National Trust Reboot: #FalUni and #NatTrust Collaboration in its Second Year, with Poet Holly Corfield Carr

Holly Corfield Carr/Glen Stoker

Holly Corfield Carr/Glen Stoker

Here's to Holly Corfield Carr, our new writer for the second instalment of the National Trust's pocket-sized fiction series.

To celebrate the recent announcement, we wanted to formally introduce you to Holly and her writing.

Holly primarily focuses her poetics around landscape, frequently visiting sites across England. In January to February of 2017 she became involved with the Clarissa Luard Poet-in-Residence at the Wordsworth Trust, where she wrote in response to the Lake District as well as detailing her personal experience in the archives at the Jerwood Centre, while looking at 'Wordsworth’s pencil notes for The Prelude which might have been written while he was out wandering.'

School children playing with Claude glass in Cumbria. Holly Corfield Carr, January 2017

School children playing with Claude glass in Cumbria. Holly Corfield Carr, January 2017

She spent her time visiting caves and quarries while pencilling her poetry on site. Her residency at Wordsworth Trust also included visiting schools across Cumbria, with the project Lines Left (in the dark) to deliver a range of workshops exploring caves, Claude glass, selfies and site-specific writing with young people in Years 1 to 11, which has been chronicled online at  lines-left.co. The project takes its name from the title in Wordsworth's site-specific poem, 

'[...] Left upon a Seat in a Yew-Tree, which Stands Near the Lake of Esthwaite, on a Desolate Part of the Shore, Commanding a Beautiful Prospect.’ 

 

Holly’s work during the Clarissa Luard residency was in conjunction with her doctorate at the University of Cambridge, where she is researching site-specific writing practices via geology and sculpture, from Wordsworth to present day poets. 

 

Holly Corfield Carr, 2017

Holly Corfield Carr, 2017

Holly’s work focuses on landscape and her reactions to her differing surroundings.  North fifty one thirty one thirty three by west two forty six fifty one is a sea prayer and prose poem written aboard a small fishing vessel in the middle of the Bristol Channel and was first performed at Being at Sea on the 18th November 2015, as part of the Inside Arts Festival of the Arts and Humanities and Being Human hosted by the University of Bristol.  

Her most recent project, Loop in the Landscape is a publication which splits into three sections to symbolise the beginning of a long-term artists’ engagement with Stonehenge and the nearby town of Amesbury.  

Once the reader removes the yellow loop, binding the publication, the three parts unravel.

The Yellow booklet contains a sequence of ten poems composed by local writers.

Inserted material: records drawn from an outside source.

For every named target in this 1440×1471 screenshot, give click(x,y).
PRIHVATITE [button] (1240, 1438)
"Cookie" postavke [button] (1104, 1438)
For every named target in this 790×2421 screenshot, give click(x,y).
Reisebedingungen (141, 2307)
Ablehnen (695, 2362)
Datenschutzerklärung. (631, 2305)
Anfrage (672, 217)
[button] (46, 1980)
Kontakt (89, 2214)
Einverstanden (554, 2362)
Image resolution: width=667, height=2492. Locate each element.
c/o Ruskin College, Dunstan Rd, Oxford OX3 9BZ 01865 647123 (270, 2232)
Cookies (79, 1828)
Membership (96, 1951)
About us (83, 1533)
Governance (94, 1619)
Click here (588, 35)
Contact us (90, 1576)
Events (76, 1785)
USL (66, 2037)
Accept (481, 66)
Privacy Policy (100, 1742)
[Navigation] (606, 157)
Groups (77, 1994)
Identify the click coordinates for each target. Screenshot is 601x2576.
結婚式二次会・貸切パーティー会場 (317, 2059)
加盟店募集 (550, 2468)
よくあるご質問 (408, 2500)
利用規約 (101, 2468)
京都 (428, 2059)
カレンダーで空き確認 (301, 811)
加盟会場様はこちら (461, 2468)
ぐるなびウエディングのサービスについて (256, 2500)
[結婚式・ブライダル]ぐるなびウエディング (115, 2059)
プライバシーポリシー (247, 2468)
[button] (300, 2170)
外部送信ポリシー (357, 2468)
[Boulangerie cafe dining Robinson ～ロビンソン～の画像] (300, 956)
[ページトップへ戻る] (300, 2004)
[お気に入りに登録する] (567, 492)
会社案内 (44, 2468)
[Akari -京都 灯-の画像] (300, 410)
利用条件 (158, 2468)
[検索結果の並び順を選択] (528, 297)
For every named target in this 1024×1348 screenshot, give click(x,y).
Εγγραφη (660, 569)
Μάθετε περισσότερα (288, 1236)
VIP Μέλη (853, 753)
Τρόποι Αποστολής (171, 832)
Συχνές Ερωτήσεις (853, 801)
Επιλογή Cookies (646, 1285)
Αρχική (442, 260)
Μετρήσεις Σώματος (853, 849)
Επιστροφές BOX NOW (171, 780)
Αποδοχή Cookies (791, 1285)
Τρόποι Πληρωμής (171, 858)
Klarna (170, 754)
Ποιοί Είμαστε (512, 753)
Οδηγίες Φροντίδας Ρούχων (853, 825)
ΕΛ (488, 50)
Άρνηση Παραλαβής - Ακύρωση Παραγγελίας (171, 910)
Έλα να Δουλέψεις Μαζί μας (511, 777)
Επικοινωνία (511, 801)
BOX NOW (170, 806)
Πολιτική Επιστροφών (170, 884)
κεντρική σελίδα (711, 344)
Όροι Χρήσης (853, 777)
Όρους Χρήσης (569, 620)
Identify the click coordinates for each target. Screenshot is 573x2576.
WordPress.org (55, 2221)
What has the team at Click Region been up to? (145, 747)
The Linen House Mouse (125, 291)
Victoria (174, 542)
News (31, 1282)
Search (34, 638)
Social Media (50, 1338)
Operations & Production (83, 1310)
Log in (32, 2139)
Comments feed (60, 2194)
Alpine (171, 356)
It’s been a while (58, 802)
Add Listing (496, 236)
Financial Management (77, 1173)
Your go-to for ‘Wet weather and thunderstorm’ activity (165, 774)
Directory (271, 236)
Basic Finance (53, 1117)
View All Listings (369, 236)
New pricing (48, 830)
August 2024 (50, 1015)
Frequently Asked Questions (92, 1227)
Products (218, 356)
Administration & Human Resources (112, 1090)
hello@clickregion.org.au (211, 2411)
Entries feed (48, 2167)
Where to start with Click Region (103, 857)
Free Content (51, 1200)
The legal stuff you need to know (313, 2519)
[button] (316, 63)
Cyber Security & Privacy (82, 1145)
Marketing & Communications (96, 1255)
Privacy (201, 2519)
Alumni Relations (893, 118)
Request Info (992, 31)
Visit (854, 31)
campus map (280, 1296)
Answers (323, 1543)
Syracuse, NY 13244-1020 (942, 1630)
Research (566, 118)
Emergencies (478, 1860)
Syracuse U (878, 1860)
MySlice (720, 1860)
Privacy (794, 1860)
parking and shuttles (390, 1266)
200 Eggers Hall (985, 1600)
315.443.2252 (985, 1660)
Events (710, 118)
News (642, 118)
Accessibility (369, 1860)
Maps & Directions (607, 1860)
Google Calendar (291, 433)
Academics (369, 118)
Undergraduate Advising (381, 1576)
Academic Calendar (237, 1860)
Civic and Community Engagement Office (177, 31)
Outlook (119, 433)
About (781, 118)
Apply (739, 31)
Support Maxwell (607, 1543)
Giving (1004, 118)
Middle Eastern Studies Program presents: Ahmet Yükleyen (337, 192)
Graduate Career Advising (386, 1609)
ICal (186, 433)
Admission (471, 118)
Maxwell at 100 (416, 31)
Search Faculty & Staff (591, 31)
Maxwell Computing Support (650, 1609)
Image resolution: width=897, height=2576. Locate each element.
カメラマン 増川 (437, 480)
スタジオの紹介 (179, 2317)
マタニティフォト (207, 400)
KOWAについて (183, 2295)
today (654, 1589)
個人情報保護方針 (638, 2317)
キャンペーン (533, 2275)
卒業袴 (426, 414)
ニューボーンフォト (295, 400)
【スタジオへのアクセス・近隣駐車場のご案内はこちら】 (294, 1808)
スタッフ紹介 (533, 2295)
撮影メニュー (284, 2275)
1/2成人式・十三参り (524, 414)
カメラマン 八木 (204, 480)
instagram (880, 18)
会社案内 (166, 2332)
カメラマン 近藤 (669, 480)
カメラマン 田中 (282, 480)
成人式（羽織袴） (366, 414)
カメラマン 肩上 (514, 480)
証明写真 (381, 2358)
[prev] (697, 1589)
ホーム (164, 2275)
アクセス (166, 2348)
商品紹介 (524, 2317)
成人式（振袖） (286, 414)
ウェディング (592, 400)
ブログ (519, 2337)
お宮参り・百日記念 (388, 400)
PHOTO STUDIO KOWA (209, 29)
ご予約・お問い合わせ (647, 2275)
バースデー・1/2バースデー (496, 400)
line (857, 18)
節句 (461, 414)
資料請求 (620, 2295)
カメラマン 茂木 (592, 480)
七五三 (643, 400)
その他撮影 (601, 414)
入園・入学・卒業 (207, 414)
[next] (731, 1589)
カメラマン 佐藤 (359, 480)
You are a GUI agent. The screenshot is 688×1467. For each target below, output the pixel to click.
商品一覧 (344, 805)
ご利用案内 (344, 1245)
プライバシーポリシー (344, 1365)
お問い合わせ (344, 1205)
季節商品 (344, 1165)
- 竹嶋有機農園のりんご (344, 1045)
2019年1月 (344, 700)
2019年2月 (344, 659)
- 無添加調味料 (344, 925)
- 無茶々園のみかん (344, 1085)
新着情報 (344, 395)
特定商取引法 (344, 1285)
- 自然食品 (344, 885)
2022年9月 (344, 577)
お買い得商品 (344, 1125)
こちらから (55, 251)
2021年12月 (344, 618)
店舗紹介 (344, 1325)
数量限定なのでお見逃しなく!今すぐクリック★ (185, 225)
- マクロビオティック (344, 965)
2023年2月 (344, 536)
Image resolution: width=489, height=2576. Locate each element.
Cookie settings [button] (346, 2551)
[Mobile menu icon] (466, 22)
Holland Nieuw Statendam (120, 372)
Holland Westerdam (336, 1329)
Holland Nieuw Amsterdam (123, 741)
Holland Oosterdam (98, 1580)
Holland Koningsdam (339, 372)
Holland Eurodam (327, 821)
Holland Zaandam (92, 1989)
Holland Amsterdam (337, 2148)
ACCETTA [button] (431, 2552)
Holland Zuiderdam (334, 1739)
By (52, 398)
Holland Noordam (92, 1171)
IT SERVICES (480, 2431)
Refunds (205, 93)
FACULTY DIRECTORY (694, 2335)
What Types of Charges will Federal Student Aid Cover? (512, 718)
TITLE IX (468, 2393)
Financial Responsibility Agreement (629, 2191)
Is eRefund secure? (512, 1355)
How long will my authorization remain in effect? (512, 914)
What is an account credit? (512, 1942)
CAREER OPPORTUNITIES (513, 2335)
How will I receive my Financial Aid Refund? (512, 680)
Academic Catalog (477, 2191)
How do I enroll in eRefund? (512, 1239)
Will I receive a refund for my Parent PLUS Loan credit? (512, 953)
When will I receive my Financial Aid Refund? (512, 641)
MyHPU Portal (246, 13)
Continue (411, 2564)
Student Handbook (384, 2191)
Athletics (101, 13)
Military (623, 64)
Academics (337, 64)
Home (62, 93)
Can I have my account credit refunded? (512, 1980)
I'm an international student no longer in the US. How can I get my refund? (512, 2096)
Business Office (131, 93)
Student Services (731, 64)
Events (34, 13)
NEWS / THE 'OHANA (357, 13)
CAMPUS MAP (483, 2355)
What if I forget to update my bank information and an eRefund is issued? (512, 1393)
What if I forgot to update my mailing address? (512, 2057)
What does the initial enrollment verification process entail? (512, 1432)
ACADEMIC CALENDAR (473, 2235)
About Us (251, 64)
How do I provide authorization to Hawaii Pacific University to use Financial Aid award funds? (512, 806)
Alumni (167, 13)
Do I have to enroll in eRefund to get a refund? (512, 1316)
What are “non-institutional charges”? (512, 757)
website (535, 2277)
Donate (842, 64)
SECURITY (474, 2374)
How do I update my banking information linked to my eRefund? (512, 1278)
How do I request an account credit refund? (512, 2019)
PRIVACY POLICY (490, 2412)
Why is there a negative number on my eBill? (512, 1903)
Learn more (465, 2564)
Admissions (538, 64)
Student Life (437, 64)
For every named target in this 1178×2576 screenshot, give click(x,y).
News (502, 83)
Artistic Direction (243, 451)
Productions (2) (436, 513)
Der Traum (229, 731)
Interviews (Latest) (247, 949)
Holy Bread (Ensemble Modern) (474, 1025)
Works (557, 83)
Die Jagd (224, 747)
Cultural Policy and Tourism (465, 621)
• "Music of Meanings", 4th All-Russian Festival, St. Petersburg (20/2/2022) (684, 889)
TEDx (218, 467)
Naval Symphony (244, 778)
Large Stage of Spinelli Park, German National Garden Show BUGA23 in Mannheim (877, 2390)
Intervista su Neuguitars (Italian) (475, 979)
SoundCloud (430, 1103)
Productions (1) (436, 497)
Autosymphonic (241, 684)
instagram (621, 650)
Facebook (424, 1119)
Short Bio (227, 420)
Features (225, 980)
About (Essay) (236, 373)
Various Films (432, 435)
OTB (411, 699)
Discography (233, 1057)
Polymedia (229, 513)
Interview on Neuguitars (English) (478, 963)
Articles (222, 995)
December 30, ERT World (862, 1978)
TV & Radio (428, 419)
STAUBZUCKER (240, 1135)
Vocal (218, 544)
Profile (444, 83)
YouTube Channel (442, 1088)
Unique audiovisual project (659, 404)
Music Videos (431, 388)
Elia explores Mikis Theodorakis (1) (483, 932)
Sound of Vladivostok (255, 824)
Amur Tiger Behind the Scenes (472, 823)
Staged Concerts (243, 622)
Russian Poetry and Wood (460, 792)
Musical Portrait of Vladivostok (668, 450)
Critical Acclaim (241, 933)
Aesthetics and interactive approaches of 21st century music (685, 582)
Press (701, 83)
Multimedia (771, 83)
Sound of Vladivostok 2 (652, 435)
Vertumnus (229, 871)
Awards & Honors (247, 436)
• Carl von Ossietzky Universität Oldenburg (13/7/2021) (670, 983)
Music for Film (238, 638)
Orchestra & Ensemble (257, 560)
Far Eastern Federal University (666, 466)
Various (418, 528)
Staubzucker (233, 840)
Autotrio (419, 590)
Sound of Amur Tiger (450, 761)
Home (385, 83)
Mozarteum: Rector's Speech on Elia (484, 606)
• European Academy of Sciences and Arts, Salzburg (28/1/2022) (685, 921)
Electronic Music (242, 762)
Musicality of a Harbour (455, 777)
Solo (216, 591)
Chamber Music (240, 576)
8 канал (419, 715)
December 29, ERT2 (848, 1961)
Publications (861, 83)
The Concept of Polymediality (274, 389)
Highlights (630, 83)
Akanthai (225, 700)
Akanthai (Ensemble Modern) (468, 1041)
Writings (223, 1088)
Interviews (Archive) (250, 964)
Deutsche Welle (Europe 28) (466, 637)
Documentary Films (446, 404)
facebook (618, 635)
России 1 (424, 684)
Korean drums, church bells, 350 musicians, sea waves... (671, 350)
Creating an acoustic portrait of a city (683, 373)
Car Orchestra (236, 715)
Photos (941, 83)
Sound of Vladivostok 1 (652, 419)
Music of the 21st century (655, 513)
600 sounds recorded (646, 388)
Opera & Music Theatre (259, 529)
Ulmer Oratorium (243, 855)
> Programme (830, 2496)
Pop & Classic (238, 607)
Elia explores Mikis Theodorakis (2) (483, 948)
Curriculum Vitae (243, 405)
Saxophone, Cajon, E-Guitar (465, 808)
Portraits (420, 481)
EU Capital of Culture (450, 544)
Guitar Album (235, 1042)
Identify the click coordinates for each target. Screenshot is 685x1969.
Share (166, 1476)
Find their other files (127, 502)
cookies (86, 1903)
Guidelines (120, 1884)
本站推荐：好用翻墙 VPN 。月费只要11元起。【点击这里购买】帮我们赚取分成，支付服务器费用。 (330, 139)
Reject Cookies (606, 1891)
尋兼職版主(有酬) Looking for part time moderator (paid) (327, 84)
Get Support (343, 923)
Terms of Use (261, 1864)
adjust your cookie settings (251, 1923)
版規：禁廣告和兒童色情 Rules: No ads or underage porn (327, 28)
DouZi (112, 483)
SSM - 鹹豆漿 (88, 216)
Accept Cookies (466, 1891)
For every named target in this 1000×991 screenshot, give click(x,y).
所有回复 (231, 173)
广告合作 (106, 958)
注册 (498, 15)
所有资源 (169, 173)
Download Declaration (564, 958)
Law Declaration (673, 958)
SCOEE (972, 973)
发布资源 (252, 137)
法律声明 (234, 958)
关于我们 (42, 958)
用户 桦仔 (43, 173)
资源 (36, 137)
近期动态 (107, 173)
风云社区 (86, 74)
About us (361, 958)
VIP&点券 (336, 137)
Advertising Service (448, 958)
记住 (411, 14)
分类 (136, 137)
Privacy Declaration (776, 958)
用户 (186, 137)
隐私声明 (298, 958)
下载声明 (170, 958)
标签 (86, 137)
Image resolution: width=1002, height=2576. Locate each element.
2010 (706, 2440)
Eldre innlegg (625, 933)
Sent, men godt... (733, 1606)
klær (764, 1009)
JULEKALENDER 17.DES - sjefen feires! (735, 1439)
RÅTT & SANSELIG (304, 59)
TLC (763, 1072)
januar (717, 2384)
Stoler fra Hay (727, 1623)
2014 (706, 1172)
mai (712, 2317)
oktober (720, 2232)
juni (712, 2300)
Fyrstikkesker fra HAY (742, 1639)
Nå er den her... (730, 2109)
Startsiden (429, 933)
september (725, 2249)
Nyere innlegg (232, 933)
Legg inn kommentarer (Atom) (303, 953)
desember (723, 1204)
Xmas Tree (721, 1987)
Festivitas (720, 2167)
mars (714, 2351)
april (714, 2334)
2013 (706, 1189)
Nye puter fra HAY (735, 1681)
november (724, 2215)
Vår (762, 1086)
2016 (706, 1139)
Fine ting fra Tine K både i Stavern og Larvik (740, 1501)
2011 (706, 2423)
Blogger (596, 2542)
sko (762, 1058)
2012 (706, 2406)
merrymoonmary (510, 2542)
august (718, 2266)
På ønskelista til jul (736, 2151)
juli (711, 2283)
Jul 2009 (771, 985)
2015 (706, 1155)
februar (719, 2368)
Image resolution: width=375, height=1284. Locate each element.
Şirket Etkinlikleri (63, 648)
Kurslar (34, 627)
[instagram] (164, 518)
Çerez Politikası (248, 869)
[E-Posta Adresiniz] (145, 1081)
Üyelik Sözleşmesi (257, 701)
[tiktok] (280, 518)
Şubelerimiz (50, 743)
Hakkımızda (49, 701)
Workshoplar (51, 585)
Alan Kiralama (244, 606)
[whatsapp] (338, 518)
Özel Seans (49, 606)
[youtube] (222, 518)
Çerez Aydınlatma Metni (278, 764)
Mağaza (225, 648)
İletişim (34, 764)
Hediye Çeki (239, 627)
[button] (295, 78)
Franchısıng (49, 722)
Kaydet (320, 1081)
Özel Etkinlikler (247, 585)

The Green concertina sheets carry a series of ten maps, prompts, exercises and photographs for entering the wider landscape. 

and the Blue 'Flints of Wiltshire' poster unfolds into a collection of poems written by young writers reimagining landscapes from small pieces of flint.  

Commissioned by Ginkgo Projects, the three-part publication of poems and photographs is an interactive and immersive way for the reader to fully engage with the landscape of Stonehenge and Amesbury town.  

 

Holly Corfield Carr, 2017

Holly Corfield Carr, 2017

We can’t wait to share Holly's response to the National Trust's site in East Soar, Devon with all of you. Her innovative and exciting take on landscape poetics will most definitely shine through her poetry anthology intriguing readers throughout the entire collection.